On dirait René Lévesque

D’emblée, je vous dirai que je n’ai pas voté pour un gouvernement de la CAQ, au dernier scrutin, étant un péquiste depuis que je suis en âge de voter. Mais, je dois vous avouer que François Legault m’impressionne beaucoup depuis son arrivée à la tête du gouvernement québécois, par son franc parlé, son approche vis-à-vis des Québécois et principalement par le ton de sa voix. Il explique les choses calmement, sans élever la voix en en prenant une tonalité paternaliste. Il est digne de sa fonction.

Étant jadis un péquiste lui-même, il me rappelle beaucoup mon mentor de toujours, le regretté René Lévesque; un politicien du peuple, pour le peuple, simple et sincère. Nationaliste dans l’âme, malgré qu’il ait mis l’indépendance en sourdine, je le vois très bien comme un homme qui pourrait doter la province d’un pays. Il ne peut pas renier ses origines profondément ancrées dans son ADN.

En ouvrant mon journal, hier, quelle ne fut pas ma surprise d’y trouver dans les pages d’opinions, un article de notre premier ministre envers tous les Québécois. J’ai trouvé ce geste très significatif en ces temps de pandémie planétaire. Seulement prendre le temps de composer ce texte, il a toute ma gratitude. Vous pouvez en prendre connaissance, puisque c’est le texte que je vous propose aujourd’hui.

————————————————

LA VIE EST PLUS FORTE QUE TOUT

La première neige est tombée et il fait noir de bonne heure. C’est novembre. On regarde jouer les enfants, mais au fond de nous-mêmes, on le sait : cette année, l’hiver ne sera pas pareil.

Nous vivons des mois qui sont durs pour le moral.

La situation est difficile partout sur la planète, mais vous pouvez être fiers de ce que vous avez accompli dans les dernières semaines. Nous avons repris un certain contrôle sur la pandémie. Ce n’est pas rien à l’approche de l’hiver. Je veux vous dire merci du fond du cœur pour vos efforts et votre solidarité.

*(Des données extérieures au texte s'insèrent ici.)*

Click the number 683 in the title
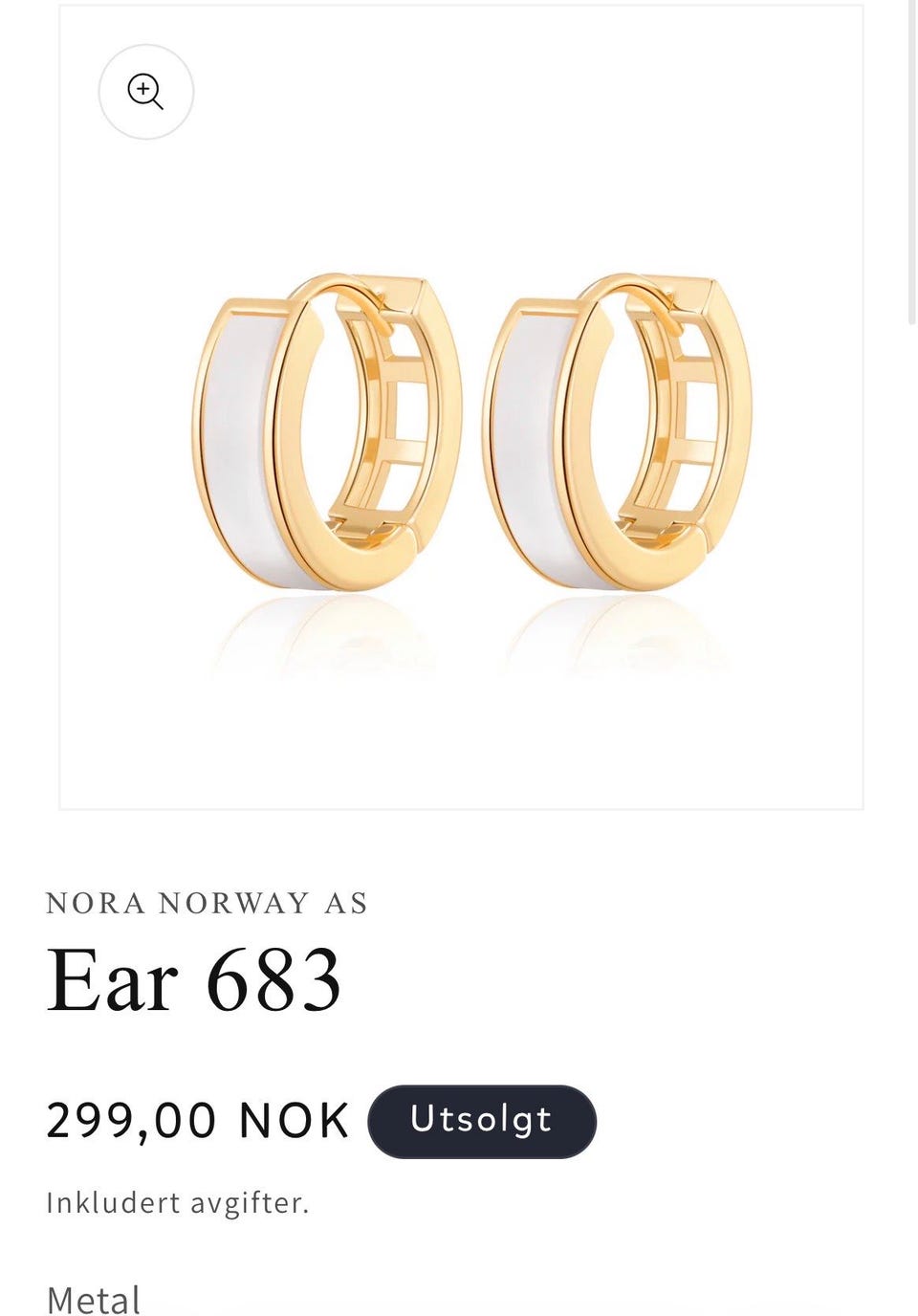918x1316 pixels. pyautogui.click(x=273, y=979)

Je veux aussi vous dire que la bataille n’est pas terminée. On doit continuer de s’entraider si on veut passer à travers et arriver tous ensemble au printemps. On doit rester unis. C’est pour ça que je vous lance un message d’espoir.

Je pense aux enfants et ça me réconforte. Je suis heureux qu’ils puissent aller à l’école malgré la pandémie. Je suis heureux qu’ils puissent retrouver leurs amis, leur école, leurs enseignants. Et je me dis qu’au-delà des épreuves qu’on traverse, la vie continue.

C’est ce que j’avais en tête, quand on m’a demandé pourquoi je voulais qu’on fête l’Halloween. Les traditions sont importantes. Les enfants ont besoin comme nous d’une certaine normalité mêlée de magie.

Pour la même raison, je veux qu’on fête Noël au Québec. Ce ne sera pas un gros Noël avec toute la parenté, mais si les grands-parents pouvaient enfin voir leurs petits-enfants, pour moi, ce serait une grande victoire.

J’ai tellement hâte de nous voir enfin tous libérés de ce fardeau. Retrouver les soupers entre amis et les partys de famille. Il y a de l’espoir avec les vaccins qui s’en viennent.

En attendant, il faudra plus que jamais faire attention à nous autres, prendre soin de nos proches et de notre voisinage. Il y a beaucoup de solitude et de détresse dans notre société. La pandémie vient aggraver des problèmes qui existaient déjà. Je vous demande de faire un effort spécial de bienveillance et d’empathie. Il faut tendre l’oreille, ouvrir les yeux et tendre la main à ceux et celles qu’on sent fragiles. Comme jamais dans l’histoire, nos destins sont liés.

Et si vous vous sentez fatigués ou découragés par moments, faites comme moi et pensez aux enfants. Gardez espoir, parce qu’on sait qu’après l’hiver, les beaux jours reviennent.

Même au beau milieu de l’hiver, quand le froid nous transperce, on sait que les beaux jours reviennent toujours. Vous et moi, on sait que malgré les épreuves, la vie continue. On regarde rire les enfants et on sait que la vie est plus forte que tout.